Arguing That Exactions of Personal Property and Money Should Be Treated Just Like Exactions of Real Property for Fifth Amendment Purposes

At issue in this case was whether the U.S. Supreme Court should grant certiorari to decide whether the Takings Clause of the Fifth Amendment to the United States Constitution, as interpreted by the Court in Nollan v. California Coastal Comm’n, 483 U.S. 825 (1987), and Dolan v. City of Tigard, 512 U.S. 374 (1994), should apply to land-use permit conditions that exact, not real property (the context of Nollan and Dolan), but rather money and personal property from the property owner. The two-part Nollan-Dolan inquiry (“essential nexus” and “rough proportionality”) scrutinizes a land-use permit exaction to determine whether it is commensurate with the proposed development’s likely public impact.  If so, the exaction is a legitimate exercise of the police power.  However, if the exaction is unrelated to, or disproportionate with, the project’s likely public impact, it is a compensable taking.

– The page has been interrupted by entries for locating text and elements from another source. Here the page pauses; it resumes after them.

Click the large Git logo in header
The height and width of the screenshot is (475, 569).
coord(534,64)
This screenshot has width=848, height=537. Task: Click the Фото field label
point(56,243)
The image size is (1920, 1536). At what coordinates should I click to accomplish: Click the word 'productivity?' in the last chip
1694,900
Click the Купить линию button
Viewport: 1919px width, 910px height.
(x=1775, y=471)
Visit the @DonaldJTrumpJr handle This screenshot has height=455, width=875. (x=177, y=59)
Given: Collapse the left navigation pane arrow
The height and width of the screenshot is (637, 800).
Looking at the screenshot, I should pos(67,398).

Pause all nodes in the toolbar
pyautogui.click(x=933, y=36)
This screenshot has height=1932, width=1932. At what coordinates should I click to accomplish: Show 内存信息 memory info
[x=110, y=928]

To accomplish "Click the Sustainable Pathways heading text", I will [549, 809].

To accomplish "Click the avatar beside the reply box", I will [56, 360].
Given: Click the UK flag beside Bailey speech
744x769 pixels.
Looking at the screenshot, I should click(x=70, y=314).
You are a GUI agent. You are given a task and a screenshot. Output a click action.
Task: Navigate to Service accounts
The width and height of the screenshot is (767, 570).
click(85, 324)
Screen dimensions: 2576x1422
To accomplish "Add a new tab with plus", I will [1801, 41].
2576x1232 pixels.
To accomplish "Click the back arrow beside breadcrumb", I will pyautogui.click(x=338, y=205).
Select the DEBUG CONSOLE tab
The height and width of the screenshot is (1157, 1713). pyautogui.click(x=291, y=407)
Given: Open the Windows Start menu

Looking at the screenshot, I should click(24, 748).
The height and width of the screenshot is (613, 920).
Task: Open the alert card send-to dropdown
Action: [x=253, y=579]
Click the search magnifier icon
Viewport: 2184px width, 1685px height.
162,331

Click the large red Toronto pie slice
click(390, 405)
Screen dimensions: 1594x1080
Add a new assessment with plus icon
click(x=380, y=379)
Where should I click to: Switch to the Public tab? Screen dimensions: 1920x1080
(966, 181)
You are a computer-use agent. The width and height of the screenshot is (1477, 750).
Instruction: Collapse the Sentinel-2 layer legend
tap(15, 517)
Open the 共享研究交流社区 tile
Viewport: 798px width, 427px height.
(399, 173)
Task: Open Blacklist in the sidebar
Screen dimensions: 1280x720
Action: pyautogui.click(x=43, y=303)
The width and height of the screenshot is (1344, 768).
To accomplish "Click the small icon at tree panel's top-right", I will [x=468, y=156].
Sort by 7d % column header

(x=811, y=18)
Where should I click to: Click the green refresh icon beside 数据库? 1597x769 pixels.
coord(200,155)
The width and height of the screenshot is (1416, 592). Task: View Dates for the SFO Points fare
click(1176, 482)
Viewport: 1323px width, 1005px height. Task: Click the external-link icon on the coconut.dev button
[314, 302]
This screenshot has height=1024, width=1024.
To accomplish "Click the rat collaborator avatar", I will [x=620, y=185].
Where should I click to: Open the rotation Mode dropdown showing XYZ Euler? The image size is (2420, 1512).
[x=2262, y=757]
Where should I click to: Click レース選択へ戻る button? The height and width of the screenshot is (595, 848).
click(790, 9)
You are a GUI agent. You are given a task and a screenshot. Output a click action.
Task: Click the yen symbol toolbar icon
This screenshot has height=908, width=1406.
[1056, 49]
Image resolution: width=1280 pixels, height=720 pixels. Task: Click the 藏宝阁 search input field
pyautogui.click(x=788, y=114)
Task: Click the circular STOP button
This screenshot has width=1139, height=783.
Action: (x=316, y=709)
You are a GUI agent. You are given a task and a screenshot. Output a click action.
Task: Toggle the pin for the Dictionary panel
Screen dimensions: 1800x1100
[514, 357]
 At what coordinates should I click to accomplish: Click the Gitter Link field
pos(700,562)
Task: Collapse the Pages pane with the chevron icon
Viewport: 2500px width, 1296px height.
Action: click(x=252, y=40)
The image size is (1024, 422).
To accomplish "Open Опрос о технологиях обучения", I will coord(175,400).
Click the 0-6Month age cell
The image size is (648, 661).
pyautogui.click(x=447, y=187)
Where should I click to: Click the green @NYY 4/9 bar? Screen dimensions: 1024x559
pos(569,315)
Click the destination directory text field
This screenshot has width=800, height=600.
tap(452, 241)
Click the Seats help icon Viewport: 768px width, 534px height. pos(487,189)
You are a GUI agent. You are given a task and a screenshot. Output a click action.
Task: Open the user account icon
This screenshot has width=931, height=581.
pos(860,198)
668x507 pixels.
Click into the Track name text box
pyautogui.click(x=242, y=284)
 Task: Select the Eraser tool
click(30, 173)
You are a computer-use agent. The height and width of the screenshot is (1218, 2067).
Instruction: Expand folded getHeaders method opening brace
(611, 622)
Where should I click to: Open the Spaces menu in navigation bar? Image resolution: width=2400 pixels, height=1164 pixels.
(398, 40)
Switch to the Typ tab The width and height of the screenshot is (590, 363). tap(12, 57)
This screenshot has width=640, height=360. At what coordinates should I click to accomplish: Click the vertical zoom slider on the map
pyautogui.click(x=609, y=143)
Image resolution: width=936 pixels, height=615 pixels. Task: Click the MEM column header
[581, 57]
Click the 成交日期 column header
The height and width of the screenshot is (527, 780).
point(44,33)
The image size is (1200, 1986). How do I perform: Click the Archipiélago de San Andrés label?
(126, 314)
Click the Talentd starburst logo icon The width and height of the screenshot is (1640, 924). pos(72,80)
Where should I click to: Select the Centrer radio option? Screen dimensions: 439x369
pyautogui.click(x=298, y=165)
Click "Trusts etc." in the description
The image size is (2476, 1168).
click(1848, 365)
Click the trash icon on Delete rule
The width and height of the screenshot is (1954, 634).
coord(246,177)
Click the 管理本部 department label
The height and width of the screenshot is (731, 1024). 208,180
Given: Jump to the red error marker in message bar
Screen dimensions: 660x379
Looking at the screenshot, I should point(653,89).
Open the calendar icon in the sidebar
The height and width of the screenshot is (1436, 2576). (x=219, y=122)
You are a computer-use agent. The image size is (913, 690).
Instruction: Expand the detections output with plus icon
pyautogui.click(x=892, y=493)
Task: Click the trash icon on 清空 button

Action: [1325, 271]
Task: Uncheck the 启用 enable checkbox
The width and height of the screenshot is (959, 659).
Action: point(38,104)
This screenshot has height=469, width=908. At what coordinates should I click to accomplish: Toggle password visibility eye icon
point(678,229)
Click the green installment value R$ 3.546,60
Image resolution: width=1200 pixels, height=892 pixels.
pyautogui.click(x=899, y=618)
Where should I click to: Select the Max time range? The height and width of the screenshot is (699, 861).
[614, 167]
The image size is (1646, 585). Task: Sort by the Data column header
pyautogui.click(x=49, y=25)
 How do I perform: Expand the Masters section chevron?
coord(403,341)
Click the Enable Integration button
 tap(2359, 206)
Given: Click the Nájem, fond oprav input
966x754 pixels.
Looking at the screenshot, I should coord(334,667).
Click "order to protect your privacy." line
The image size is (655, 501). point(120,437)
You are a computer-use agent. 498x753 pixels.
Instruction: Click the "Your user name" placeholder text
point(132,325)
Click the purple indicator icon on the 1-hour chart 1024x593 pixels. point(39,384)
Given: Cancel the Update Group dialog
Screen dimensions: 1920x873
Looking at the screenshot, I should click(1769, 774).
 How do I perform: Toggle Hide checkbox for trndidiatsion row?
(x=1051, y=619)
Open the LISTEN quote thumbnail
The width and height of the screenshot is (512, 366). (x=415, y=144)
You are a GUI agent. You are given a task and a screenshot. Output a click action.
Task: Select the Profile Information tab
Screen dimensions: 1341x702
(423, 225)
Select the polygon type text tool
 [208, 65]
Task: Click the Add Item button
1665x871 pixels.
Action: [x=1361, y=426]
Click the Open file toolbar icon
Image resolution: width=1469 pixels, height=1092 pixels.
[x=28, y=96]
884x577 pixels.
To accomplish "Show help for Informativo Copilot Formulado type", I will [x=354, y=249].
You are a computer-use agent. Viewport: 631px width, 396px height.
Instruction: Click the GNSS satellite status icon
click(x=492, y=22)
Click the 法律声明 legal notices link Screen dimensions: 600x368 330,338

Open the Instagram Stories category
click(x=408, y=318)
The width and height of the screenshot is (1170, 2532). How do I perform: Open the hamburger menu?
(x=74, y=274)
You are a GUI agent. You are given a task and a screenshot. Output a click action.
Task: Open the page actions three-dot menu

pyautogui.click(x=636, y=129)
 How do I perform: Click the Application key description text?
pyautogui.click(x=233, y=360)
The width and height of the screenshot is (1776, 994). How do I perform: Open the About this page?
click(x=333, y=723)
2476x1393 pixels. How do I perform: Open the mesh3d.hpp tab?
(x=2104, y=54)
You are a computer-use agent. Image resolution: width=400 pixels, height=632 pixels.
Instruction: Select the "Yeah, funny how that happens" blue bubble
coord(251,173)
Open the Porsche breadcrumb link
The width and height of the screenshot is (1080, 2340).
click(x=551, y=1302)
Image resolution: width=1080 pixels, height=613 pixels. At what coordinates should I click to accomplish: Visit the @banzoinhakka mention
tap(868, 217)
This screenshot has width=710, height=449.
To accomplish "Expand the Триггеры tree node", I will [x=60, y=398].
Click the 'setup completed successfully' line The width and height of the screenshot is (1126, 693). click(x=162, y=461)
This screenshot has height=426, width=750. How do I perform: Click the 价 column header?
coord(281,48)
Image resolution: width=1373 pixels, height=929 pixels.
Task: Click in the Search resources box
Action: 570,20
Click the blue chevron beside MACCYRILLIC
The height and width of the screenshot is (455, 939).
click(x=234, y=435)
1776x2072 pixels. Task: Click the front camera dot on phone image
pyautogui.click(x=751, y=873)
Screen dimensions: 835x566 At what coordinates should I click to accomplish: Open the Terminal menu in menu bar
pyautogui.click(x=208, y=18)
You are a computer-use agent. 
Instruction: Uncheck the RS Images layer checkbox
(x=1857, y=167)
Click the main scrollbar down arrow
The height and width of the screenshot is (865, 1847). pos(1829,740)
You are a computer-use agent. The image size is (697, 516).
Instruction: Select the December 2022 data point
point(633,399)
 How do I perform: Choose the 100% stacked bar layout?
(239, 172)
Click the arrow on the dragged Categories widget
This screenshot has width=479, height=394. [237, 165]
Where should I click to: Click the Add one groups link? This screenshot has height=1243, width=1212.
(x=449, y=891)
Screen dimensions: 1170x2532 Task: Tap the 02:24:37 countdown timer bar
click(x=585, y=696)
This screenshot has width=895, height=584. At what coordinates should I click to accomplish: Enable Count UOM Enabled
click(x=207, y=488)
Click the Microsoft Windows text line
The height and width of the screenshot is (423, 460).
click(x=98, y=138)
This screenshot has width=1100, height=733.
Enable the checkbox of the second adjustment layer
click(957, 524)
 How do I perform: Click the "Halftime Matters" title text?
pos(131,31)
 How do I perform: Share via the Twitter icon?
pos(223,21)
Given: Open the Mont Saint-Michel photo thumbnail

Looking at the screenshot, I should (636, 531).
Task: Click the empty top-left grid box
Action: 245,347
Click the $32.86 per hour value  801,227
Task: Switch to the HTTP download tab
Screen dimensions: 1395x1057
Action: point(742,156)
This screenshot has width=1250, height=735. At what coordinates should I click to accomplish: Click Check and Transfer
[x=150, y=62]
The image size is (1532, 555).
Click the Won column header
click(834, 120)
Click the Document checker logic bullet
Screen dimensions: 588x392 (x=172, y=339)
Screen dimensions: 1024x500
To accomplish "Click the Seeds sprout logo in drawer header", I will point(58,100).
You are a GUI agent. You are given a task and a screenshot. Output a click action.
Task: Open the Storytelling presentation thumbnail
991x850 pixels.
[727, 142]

In this case, the Petitioner, West Linn Corporate Park L.L.C. (“WLCP”), spent over $824,000 and dedicated personal property to complete many off-site public improvement projects required by respondent, the city of West Linn, Oregon (“the City”) as conditions to build its corporate office park.  These projects included expanding the city’s waterline and improving traffic intersections.  WLCP sought compensation from West Linn under Nollan-Dolan, arguing primarily that its offsite public improvement duties far exceeded its development’s likely public impact. The federal Court of Appeals for the Ninth Circuit summarily concluded that Nollan-Dolan applied only to real-property exactions and therefore dismissed WLCP’s federal takings claim.


In its brief, NELF argued that the Nollan-Dolan standard of review should apply to any permit condition that exacts any kind of private property.  The standard should not be limited to  exactions of real property, contrary to the Ninth Circuit’s holding below.  NELF argued that the Nollan-Dolan standard embodies the core principle of distributive fairness in the allocation of social costs that animates the Court’s takings jurisprudence.  Under this principle, no one property owner should be singled out to bear the burden of a social cost that should be shared instead by the general public, whether through general taxation or through the payment of just compensation to the property owner.  The Nollan-Dolan standard serves this core principle of distributive justice by limiting the government’s permitting power to the imposition of permit conditions that are commensurate with the likely public harm or impact that the property owner may cause.  Under Nollan-Dolan, an exaction that is unrelated to, or disproportionate with, the likely public impact of a land-use development is a compensable taking. To give full effect to this constitutional requirement of economic parity between the impact and the exaction, it should not matter what kind of property the government seeks to exact from the property owner.  What matters is whether the value and use of the property exacted are commensurate with the development’s likely public impact.

NELF also argued that an inclusive application of the Nollan-Dolan standard is necessary to address the Court’s concern that, in the land-use permit process, “there is heightened risk that the purpose [of the permit conditions] is avoidance of the compensation requirement [under the Takings Clause], rather than the stated police-power objective.”  Nollan, 483 U.S. at 841.  The potential for abuse of the police power inheres in the discretionary, adjudicative permit approval process, an ad hoc, monopoly power that is typically unaccountable to the political process and is generally subject to deferential judicial review.  Under those insulating circumstances, where local government has the discretion to deny a permit altogether, it may abuse its power by singling out a property owner with unduly burdensome permit conditions that may serve primarily to coerce the forfeiture of private property without just compensation. 

Unfortunately, the Supreme Court denied certiorari on November 14, 2011.